Plus, it fortifies your hips and low back in a way you won’t get anywhere else.
5. Crawling (Stability, Flexion, Rotation)
Your first form of locomotion as a human is crawling.
Crawling builds the musculature and coordination you need for more advanced forms of locomotion, like walking, running, sprinting, and juking.
It also integrates the entire body through the core. The arms and legs work contra-laterally, and are connected via the core.
Crawling also works the chest, shoulders, serratus, lats, and legs, while torching the entire core in the process.

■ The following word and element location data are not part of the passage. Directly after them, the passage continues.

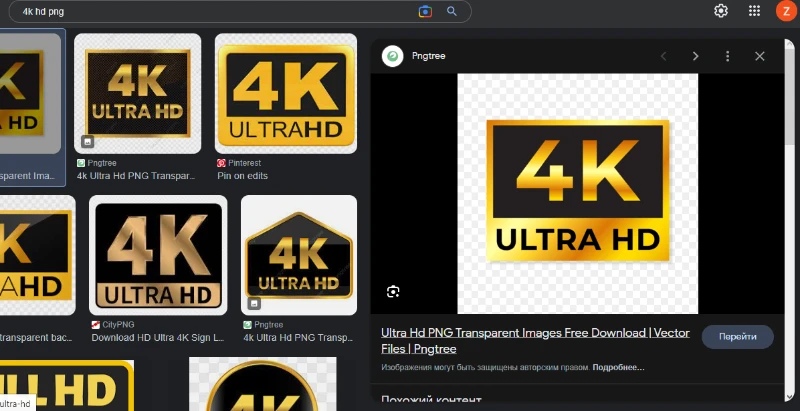The height and width of the screenshot is (411, 800).
Task: Open Google Lens camera search icon
Action: click(x=425, y=11)
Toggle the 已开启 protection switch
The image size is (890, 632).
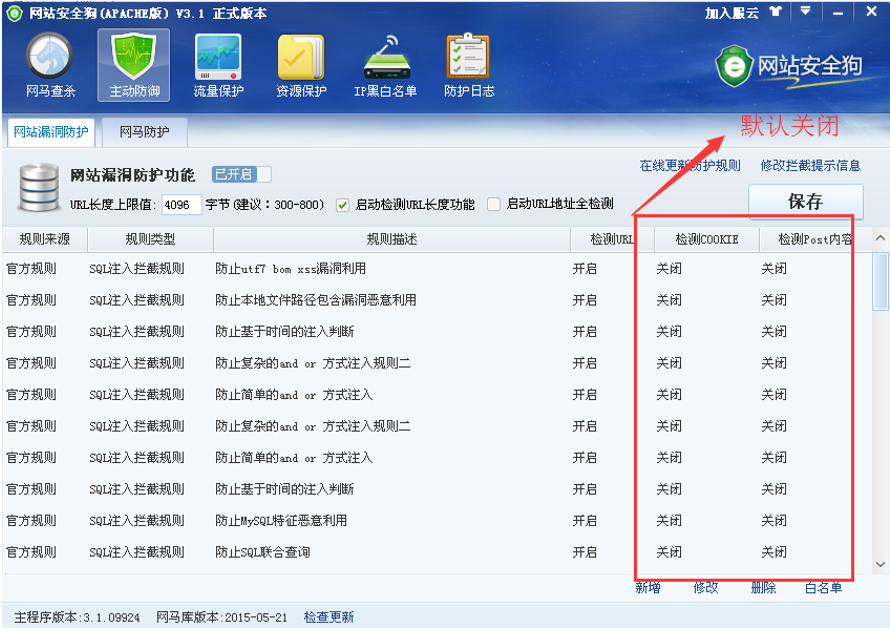coord(241,175)
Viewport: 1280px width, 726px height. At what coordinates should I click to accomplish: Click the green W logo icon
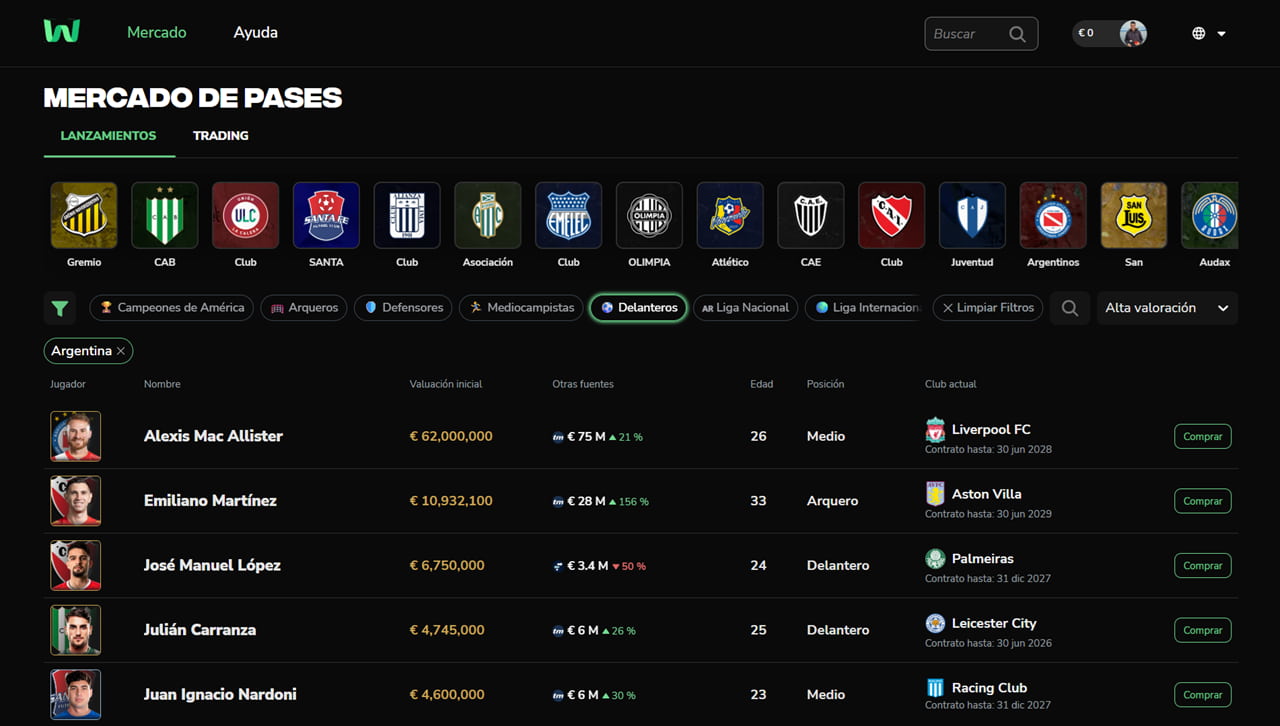coord(61,32)
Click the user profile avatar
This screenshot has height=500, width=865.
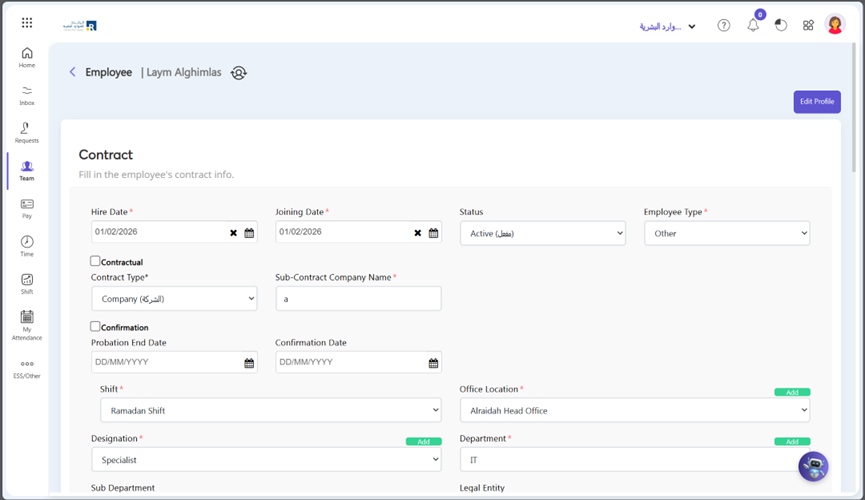click(835, 25)
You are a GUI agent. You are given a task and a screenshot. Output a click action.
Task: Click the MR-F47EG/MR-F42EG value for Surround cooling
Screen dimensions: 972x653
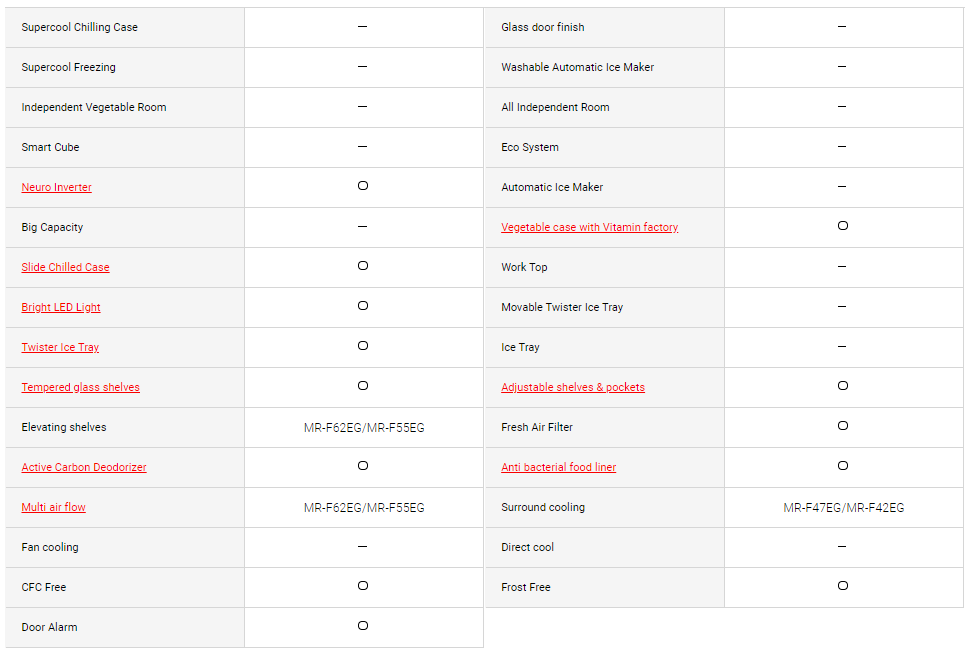(844, 508)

You’ll also crank up your heart and lungs for added benefits.
You can perform crawls in a variety of ways, but the two I like the most are braced core crawling, where you do not allow the spine to move at all, and coiling crawls, which is the complete opposite, flexing and bending the spine with each step.
Take Away
Jiu-jitsu demands a highly functional core capable of performing all necessary functions; flexion, stability, and rotation, as well as lateral flexion, anti-flexion, and anti-rotation.
With the moves listed above you will get everything you need for a powerful, strong, and durable core, with specific benefits for the mat.
I add core training to every workout and before every BJJ class. And I try to hit each primary function of the core in every workout and warmup.
Ultimately, like Bill Maeda taught me, you want to think of the core like a box, a front, a back, and two sides, with no part stronger or weaker than the other.
When you’ve strengthen the box equally on all sides you should have no problems with performance or pain.